Reuse a conda environment within the same gitlab CI pipeline? - caching

Motivation
My main goal is this: Within a pipeline, I would like to reuse as much as possible (i.e. not build the conda environment multiple times, if all jobs share the same environment).
In my project, I use conda as depency manager and gitlab ci/cd for continuous integration. For the sake of simplicity, let's say I have a build job and a test job. The most straight forward approach would be to create the conda environment from the environment.yml in any job and then do the actual work. This adds an overhead of several minutes to any job. It also seems like overhead to me, since I would like to build the environment once in the build job and then use it in my test job (especially when creating multiple jobs for different tests).
Research Results
The first thing I need to do is to set the CONDA_ENVS_PATH to somewhere in my project directory.
I've looked at gitlab's caching mechanism, but found that it only helps for the same job in repeated runs of the same pipeline, but not not for different jobs of the same run within a pipeline.
I've also looked at gitlab's artifacts mechanism, but found that due the up- and download of those, they don't increase run time significantly (basically I only save time by not downloading many small packages and not having to compile them again, but loose time by compressing and decompressing them).
I've also tried to make use of the GIT_CLEAN_FLAGS by setting them to none in my test job. That way, the conda environment is not deleted when getting the latest data from git. This does cause a serious speedup in my pipelines, but it does not work all the time. Some jobs fail, not finding the conda environment. A simple rerun does magically work however. Of course, in a CI / CD setting, this nondeterminism is not practical.
As a workaround to the original question, we've come up with an intermediate solution. We introduce a docker image, holding our custom environment, through a minimal Dockerfile and a couple of changes to our .gitlab-ci.yml (see below for an example). By only executing the job that builds our custom docker image when the dockerfile or environment changed, we save valuable time on each run.
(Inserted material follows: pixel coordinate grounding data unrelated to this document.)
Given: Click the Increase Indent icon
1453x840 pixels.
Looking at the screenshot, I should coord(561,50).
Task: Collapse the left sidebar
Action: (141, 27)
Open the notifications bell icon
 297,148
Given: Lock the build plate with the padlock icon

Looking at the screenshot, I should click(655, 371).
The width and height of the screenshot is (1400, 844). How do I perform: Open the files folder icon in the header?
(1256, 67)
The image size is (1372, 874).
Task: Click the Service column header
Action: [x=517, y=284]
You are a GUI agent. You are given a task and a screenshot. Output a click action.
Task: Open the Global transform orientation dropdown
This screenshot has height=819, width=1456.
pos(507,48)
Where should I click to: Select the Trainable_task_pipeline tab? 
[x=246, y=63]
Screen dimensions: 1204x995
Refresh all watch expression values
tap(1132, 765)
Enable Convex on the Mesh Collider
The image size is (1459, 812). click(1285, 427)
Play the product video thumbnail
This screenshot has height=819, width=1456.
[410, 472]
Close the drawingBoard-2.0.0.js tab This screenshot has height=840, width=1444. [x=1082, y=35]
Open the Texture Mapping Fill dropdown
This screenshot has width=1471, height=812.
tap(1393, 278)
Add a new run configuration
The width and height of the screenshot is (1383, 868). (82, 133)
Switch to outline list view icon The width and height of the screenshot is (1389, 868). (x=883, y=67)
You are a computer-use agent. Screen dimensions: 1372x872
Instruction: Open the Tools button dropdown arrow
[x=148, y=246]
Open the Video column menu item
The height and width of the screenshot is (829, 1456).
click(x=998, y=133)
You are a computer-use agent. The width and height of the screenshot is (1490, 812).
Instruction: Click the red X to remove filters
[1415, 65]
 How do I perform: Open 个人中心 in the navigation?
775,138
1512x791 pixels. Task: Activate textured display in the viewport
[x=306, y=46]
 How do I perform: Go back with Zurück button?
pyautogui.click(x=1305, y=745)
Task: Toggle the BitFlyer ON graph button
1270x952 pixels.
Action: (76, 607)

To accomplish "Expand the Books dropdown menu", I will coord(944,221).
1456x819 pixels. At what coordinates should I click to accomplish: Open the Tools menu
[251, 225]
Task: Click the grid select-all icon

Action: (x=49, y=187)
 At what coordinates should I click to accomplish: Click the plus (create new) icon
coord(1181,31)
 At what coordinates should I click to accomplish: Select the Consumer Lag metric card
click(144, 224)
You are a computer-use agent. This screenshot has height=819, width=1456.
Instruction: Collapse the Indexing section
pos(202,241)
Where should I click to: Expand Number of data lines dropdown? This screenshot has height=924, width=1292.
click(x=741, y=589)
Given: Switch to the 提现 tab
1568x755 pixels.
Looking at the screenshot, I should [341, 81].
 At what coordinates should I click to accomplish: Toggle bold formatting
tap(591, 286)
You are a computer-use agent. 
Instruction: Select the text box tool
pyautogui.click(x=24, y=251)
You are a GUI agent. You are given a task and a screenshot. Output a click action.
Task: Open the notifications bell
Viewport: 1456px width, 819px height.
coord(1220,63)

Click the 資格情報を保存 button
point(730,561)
At the same time, we keep the full flexibility in our environment definition and can adjust it exactly how we usually would: by changing the environment.yml.
Question
All solutions tried so far are not really satisfactory. Thus my question is: How can my test job reuse the same conda environment as my build job in gitlab-ci?
In case someone else would like to use a similar setup: Here is my current approach:
# Dockerfile
FROM continuumio/miniconda3:latest
COPY environment.yml .
RUN conda env create -f environment.yml
ENTRYPOINT [""]
# .gitlab-ci.yml
# Use the latest version of this project's docker file
# This will be the default image for all jobs unless specified otherwise
image: $CI_REGISTRY_IMAGE:latest
# Change cache directories to be inside the project directory since we can
# only cache local items.
variables:
PRE_COMMIT_HOME: "${CI_PROJECT_DIR}/.cache/pre-commit"
stages:
- build
- test
# Make conda environment available to all jobs
# This expects the conda environment to have the same name as the gitlab project path
# Avoid dashes and other non-alphabetical characters
default:
before_script:
- source activate "${CI_PROJECT_NAME}"
# Build the docker image including the correct conda environment for subsequent jobs
# This assumes a docker image registry being configured for your gitlab instance
dockerimage:
stage: build
image:
name: gcr.io/kaniko-project/executor:debug
entrypoint: [""]
rules:
- changes:
- Dockerfile
- environment.yml
before_script: [ ]
script:
- mkdir -p /kaniko/.docker
- echo "{\"auths\":{\"$CI_REGISTRY\":{\"username\":\"$CI_REGISTRY_USER\",\"password\":\"$CI_REGISTRY_PASSWORD\"}}}" > /kaniko/.docker/config.json
- /kaniko/executor --context $CI_PROJECT_DIR --dockerfile $CI_PROJECT_DIR/Dockerfile --destination $CI_REGISTRY_IMAGE:latest
# Run pytest
pytest:
stage: test
script:
- conda install pytest-cov
- pytest tests --cov=src
Edit: I replaced the example code for using GIT_CLEAN_FLAGS with our most recent approach: using a custom docker image.
Disclaimer: I saw this and this question, but they are both dated, don't have a satisfying answer and I only found them after writing this question, so I hope my additional question increases discoverability of the topic.

Related

Share a file between two workflows in CircleCI

In our repo build and deploy are two different workflows.
In build we call lerna to check for changed packages and save the output in a file saved to the current workspace.
check_changes:
working_directory: ~/project
executor: node
steps:
- checkout
- attach_workspace:
at: ~/project
- run:
command: npx lerna changed > changed.tmp
- persist_to_workspace:
root: ./
paths:
- changed.tmp
I'd like to pass the exact same file from build workflow to deploy workflow and access it in another job. How do I do that?
read_changes:
working_directory: ~/project
executor: node
steps:
- checkout
- attach_workspace:
at: ~/project
- run:
command: |
echo 'Reading changed.tmp file'
cat changed.tmp
According to this blog post
Unlike caching, workspaces are not shared between runs as they no
longer exists once a workflow is complete
it feels that caching would be the only option.
But according to the CircelCI documentation, my case doesn't fit their cache defintions:
Use the cache to store data that makes your job faster, but, in the
case of a cache miss or zero cache restore, the job still runs
successfully. For example, you might cache NPM package directories
(known as node_modules).
I think you can totally use caching here. Make sure you choose your key template(s) wisely.
The caveat to keep in mind is that (unlike the job level where you can use the requires key), there's no *native *way to sequentially execute workflows. Although you could consider using an orb for that; for example the roopakv/swissknife orb.
So you'll need to make sure that the job (that needs the file) in the deploy workflow, doesn't move to the restore_cache step until the save_cache in the other job has happened.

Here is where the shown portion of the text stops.